It’s starting to look like the strike surge of 2018-2019 was a blip, not the start of a new trend. The U.S. Bureau of Labor Statistics (BLS) tracks work stoppages involving over 1,000 workers, and every year releases a summary of the previous year’s work stoppages (a term that includes both worker strikes and employer lockouts). BLS tallied only seven eight such stoppages in 2020.
From the 1950s to the 1970s, there were hundreds of large strikes a year, but strikes fell off dramatically in the 1980s, and became nearly extinct by 2009, when there were just five, and 2017, when there were seven. [See the year-by-year numbers here.]
But a wave of teacher strikes that started in West Virginia in 2018 bolstered the annual tally. There were 20 large work stoppages in 2018, involving 485,000 American workers, the most in 33 years. And in 2019, 25 major work stoppages involved 425,000 workers.
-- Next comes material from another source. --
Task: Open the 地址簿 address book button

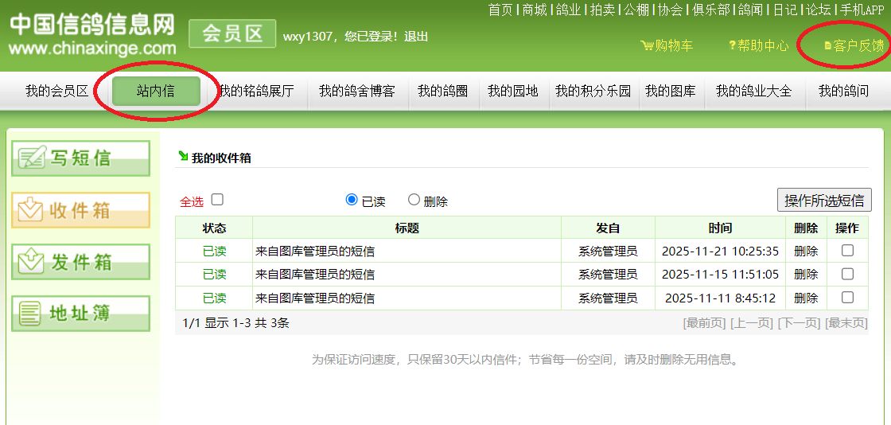Action: pyautogui.click(x=80, y=314)
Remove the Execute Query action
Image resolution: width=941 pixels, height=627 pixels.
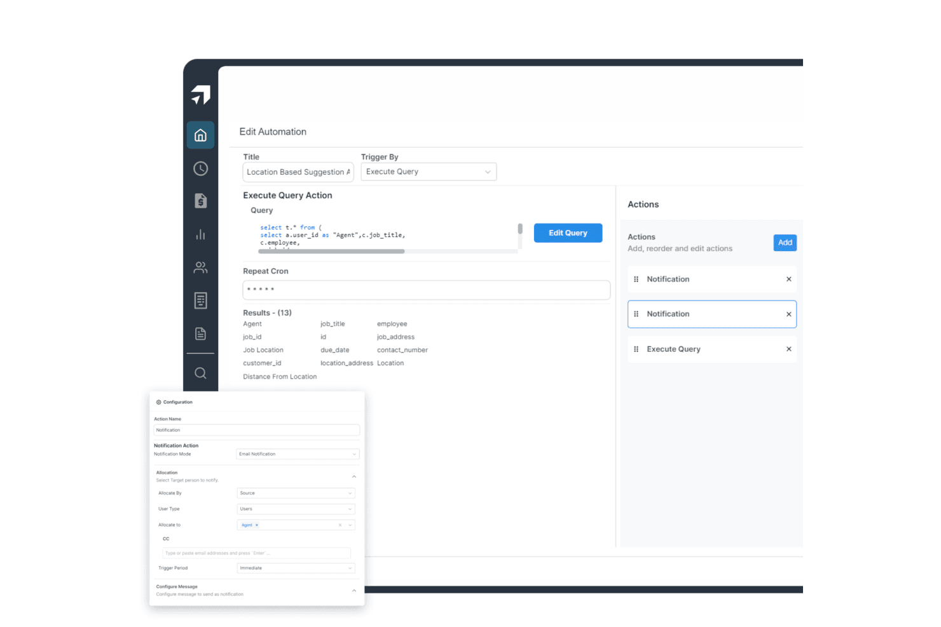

Last year, just 27,000 workers took part in the large work stoppages included in the report. The nation’s biggest work stoppage in 2020 was a three-day strike at Swedish Medical Centers in Seattle by 7,800 members of SEIU Local 1199NW. SEIU was a party to four of last year’s seven large work stoppages. Here’s the full list:
- Swedish Medical Centers (Seattle, Wash.) 7,800 members of SEIU Local 1199NW, 3 days
- University of Illinois (Chicago, Ill.) 4,500 members of SEIU Local 73, 10 days
- Bath Iron Works (Bath, Maine) 4,300 members of Machinists Local S6, 44 days
- Alameda Health System (San Francisco area) 3,000 members of SEIU Local 1021, Californian Nurses Association, and ILWU, 5 days
- St. Paul Public Schools (St. Paul, Minn.) 3,600 members of St. Paul Federation of Educators, 3 days
- Cook County (Chicago, Ill.) 1,600 members of SEIU Local 73, 1 day
- University of Michigan (Ann Arbor, Mich.) 1,200 members of Graduate Employees’ Organization Local 3550, 7 days
- San Joaquin County (Calif.) 1,000 members of California Nurses Association and SEIU Local 1021, 2 days
[CORRECTION: When this first posted, BLS annual report said there were seven work stoppages involving at least 1,000 workers in 2020. Because of that, we reported that 2020 tied with 2017 for the second lowest level recorded since the annual reports started in 1947. Then a reader called attention to the fact that the tally was missing a strike by 3,000 workers at Alameda Health System in California. We contacted BLS, they corrected the report, and this article has been updated.]